Assignment:
From the records below, pull each line that has "Cubik".

Entries provided:
━━━━━━━━━━━━━━━━━━━━

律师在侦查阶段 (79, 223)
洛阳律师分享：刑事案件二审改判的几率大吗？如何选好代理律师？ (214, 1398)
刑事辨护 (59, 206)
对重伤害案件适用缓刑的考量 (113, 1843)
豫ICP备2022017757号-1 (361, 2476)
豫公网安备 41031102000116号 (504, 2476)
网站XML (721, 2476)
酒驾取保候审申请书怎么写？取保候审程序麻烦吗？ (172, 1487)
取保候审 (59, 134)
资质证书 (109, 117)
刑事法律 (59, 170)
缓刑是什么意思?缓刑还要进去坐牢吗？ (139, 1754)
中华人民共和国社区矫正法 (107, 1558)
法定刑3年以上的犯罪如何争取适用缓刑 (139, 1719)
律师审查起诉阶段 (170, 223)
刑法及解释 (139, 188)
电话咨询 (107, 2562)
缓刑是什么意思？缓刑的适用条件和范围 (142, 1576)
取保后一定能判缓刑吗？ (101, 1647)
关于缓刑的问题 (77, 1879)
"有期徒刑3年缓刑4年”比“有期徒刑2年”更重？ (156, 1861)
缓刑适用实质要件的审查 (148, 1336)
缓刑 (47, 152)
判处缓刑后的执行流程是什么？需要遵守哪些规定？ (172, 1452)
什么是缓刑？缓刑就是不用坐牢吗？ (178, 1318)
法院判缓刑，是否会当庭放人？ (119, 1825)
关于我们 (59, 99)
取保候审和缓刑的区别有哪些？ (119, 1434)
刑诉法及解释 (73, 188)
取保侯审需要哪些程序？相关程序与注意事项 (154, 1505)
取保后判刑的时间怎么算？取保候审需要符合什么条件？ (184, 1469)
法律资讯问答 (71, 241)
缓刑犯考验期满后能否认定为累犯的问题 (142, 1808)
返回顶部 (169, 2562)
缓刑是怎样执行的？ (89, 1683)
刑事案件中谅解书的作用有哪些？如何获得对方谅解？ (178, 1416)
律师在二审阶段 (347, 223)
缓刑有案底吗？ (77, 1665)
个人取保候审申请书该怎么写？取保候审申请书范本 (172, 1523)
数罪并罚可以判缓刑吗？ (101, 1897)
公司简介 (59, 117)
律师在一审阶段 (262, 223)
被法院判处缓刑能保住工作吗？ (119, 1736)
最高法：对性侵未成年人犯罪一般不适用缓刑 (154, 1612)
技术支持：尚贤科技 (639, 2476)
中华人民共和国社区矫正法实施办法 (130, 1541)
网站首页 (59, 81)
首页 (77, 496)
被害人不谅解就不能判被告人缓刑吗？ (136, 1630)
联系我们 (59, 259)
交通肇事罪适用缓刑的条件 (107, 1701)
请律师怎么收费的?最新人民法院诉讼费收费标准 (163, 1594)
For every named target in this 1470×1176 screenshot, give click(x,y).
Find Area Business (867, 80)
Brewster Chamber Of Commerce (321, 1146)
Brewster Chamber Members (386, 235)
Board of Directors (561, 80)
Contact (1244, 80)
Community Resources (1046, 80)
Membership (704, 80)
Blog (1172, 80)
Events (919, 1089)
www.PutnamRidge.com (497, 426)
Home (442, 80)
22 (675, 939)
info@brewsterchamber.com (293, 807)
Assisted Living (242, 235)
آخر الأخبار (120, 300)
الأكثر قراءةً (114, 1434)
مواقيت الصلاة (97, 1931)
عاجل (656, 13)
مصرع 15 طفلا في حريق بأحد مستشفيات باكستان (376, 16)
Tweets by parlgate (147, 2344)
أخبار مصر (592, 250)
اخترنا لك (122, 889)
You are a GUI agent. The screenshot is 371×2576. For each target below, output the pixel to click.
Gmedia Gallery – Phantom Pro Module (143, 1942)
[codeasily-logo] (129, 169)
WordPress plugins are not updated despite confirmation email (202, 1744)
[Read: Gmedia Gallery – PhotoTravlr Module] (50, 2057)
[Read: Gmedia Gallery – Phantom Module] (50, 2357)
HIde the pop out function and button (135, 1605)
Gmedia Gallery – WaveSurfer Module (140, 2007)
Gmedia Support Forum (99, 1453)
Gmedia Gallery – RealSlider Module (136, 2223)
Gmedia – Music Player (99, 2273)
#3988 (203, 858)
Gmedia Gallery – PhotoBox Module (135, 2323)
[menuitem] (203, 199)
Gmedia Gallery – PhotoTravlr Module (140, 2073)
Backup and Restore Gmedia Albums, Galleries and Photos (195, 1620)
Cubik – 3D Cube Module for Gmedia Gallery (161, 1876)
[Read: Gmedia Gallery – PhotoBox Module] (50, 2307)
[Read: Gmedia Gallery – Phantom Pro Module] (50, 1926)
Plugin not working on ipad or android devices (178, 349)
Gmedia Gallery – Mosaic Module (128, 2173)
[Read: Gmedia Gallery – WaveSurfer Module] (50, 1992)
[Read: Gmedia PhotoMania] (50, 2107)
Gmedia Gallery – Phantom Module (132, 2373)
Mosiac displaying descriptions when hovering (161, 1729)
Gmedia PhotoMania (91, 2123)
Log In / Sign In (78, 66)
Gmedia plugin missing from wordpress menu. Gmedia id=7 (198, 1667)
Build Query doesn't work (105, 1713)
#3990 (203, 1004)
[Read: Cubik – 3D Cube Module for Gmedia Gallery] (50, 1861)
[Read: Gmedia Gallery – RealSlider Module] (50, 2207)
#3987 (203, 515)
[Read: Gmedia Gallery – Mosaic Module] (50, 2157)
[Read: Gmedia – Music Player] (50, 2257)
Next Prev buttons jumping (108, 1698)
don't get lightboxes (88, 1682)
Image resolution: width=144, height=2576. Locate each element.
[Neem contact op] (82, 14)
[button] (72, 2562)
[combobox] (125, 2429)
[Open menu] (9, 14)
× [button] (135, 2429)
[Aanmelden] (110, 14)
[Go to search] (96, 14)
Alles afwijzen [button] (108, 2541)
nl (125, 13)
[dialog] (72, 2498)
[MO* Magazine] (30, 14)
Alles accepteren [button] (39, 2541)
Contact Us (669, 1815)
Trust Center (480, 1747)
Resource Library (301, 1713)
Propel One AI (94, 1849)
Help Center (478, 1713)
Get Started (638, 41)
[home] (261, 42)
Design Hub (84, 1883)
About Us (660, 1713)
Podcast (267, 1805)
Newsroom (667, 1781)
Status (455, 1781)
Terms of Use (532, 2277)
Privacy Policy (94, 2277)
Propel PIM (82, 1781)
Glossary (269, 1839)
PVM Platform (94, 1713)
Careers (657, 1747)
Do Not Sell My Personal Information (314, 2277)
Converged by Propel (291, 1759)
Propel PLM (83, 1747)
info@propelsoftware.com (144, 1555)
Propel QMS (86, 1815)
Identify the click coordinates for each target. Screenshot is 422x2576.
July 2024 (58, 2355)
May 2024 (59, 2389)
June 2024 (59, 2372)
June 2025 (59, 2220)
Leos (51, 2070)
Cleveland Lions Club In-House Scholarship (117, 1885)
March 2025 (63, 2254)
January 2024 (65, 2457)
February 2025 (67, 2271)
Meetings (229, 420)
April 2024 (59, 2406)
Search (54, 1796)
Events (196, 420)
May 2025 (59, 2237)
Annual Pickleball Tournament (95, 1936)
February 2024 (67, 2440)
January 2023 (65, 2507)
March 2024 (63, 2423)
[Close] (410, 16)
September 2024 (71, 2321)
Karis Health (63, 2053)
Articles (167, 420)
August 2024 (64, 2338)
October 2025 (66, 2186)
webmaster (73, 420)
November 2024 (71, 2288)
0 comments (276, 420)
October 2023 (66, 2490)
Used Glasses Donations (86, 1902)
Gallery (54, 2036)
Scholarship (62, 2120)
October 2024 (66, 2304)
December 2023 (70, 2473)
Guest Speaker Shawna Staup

━━━━━━━━━━━━━━━━━━━━

Problem solution:
Cubik – 3D Cube Module for Gmedia Gallery (161, 1876)
[Read: Cubik – 3D Cube Module for Gmedia Gallery] (50, 1861)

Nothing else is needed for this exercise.